Russia completes delivery of the S-300 system to Syria. 49 pieces of hardware delivered. Russia has delivered an S-300 surface-to-air missile system to Syria, it said on Tuesday, in defiance of Israeli and U.S. concerns that the arms sale would embolden Iran and escalate the Syrian war.
“We have completed the delivery of the S-300 system,” Shoigu said Tuesday. The hardware supplied to Syria consisted of 49 pieces of military equipment, including radars, control vehicles and four launchers, he added.
The delivery is meant to protect Russian troops in Syria, coming in wake of the downing of a Russian reconnaissance plane in mid-September.

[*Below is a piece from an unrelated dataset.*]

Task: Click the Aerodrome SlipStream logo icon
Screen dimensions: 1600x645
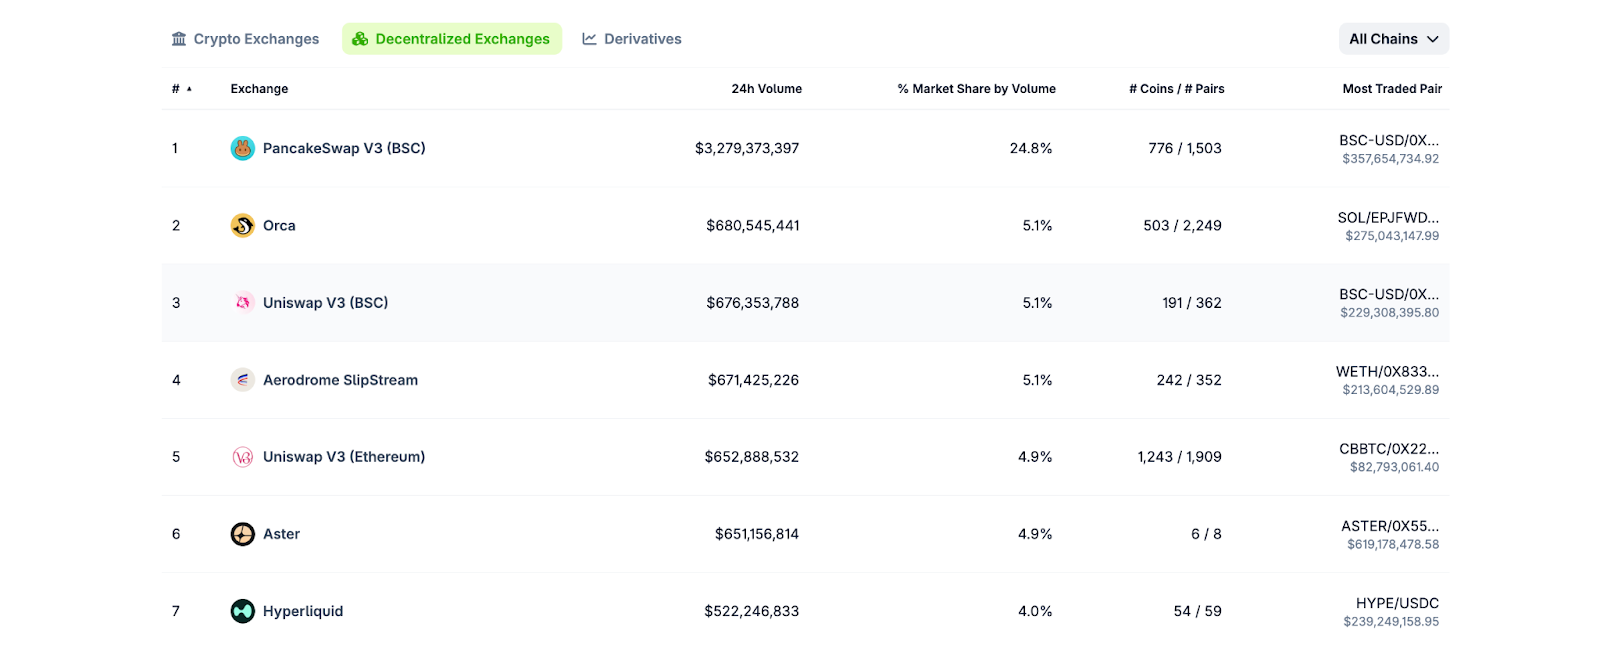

A unified air defense control system in Syria will be completed by October 20, Shoigu told the Security Council. Russia will “prepare and train” the Syrian crews to operate the S-300 within three months.
The reinforced Syrian defenses will be able to suppress satellite navigation, radars and communications systems of combat planes over the Mediterranean Sea. This, Shoigu said, might “cool some hotheads down and avert them from ill-judged acts that endanger our troops.”
The delivery is a response to the downing of the Russian Il-20 reconnaissance plane in Syria on September 17. The aircraft, with 15 servicemen on board, was mistakenly shot down by Syrian air-defense units during an Israeli raid.
In Washington, State Department spokeswoman Heather Nauert could not confirm reports that the S-300 had been delivered.
“I cannot confirm that that is accurate. I hope that they did not,” she told a press briefing. “That would be, I think, sort of a serious escalation in concerns and issues going on in Syria, but I just can’t confirm it.”